Text section
════════════════

Cognitive Therapy for Introverts
Don’t freak out! I’m not suggesting that we all need “help”. But this thought came to mind about 90 seconds ago….. We tell each other ways to cope. We talk about dealing with extroverts. We wonder about surviving the holidays, college, the next networking event, a party, how to make friends, how to survive friends, or in my case, how to ask someone for help (I sometimes have a hard time asking for help – there I’ve said it).
Here’s a thought. What would happen if we employed some of the basic premises of cognitive behavioral therapy to our lives and our concerns, whether they’re introverted concerns or just concerns in general (concerns meaning stuff that bums us out, worries us, scares us, pisses us off, hurts our feelings, baffles us, confuses us, makes us want to hide under rocks, etc) to see if we can get past those things or climb over them?
You might be wondering where in the Sam Hill I came up with this cockamamie idea. Well, you know, I’ve seen it in action in my own life.
So onward. Cognitive behavioral therapy is basically this (thanks to the National Alliance on Mental Health): you focus on patterns of thinking that are maladaptive and the beliefs that have lead to such thinking. Then you look at that belief more as a hypotheses, rather than the only possible truth, and test that belief.
OK. It’s more involved than that. Because you have to pay attention to what you’re telling yourself. You have to keep track of thought patterns to see where your imagination might be running amok (I LOVE that phrase – running amok – so descriptive). And then you have to see if there are other, more truthful and productive thoughts that you can replace the negative ones with, thus creating a more healthy thought life and more positive outcomes.
Here’s the bonus – cognitive therapy seems to work well for people who are introspective, because those people are more comfortable with exploring what’s going on in their heads.
Somewhere out there, a psychologist is reading this and having kittens because I’ve probably done a hatchet job on describing cognitive behavioral therapy, and endangered the mental health of millions. Wait, what am I saying? Now my mind is running amok. Millions don’t read this blog…
And you’re saying, “What are you getting at, Lee Ann?” Well, it’s this. When you start freaking out because it’s the holiday season again, and you’re thinking about how horrid it will be, just take a moment to take a few deep breaths (because the holidays make us all shallow breathe), and ask yourself what the truth is. You might even want to put your thoughts/beliefs to the test. It’s true that sometimes we make things worse on ourselves than they really are.

════════════════

Dataset entries

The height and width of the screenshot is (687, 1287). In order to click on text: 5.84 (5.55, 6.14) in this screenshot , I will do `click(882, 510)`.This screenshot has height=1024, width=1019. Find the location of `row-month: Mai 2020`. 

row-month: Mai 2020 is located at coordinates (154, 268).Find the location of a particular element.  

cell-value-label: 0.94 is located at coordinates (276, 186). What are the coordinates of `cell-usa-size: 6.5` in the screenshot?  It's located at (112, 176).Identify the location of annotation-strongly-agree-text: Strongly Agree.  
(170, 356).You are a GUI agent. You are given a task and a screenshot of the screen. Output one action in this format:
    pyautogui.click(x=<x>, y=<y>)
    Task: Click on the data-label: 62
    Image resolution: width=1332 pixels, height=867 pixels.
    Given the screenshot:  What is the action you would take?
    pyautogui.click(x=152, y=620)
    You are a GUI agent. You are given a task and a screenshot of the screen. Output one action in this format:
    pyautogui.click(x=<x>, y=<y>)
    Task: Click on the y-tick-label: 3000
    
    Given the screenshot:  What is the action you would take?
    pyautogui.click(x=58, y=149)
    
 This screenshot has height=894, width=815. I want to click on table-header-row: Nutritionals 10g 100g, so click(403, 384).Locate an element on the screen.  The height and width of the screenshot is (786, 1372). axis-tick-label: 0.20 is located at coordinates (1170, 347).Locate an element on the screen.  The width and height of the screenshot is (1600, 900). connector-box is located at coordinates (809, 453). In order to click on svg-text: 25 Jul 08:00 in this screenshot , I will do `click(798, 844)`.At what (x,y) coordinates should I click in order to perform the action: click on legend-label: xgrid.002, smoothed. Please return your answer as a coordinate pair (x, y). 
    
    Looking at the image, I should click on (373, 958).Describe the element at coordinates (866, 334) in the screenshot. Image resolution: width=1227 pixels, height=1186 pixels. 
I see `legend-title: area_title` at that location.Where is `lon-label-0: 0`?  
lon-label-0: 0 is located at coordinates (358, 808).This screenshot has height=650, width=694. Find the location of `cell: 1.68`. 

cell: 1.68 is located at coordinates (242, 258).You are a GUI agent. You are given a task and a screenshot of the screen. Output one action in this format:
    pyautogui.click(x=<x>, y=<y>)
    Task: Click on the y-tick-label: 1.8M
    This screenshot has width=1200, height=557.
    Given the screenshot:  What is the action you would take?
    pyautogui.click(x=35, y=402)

════════════════

Using the information
A – Transcribe the part of the post on cognitive therapy for introverts that opens with the words containing "Cognitive Therapy for" and closes with "I’ve said it).".
B – In the post on cognitive therapy for introverts, which organization is credited for the basic description of cognitive behavioral therapy?

Written answers
A –
Cognitive Therapy for Introverts
Don’t freak out! I’m not suggesting that we all need “help”. But this thought came to mind about 90 seconds ago….. We tell each other ways to cope. We talk about dealing with extroverts. We wonder about surviving the holidays, college, the next networking event, a party, how to make friends, how to survive friends, or in my case, how to ask someone for help (I sometimes have a hard time asking for help – there I’ve said it).

B – The National Alliance on Mental Health.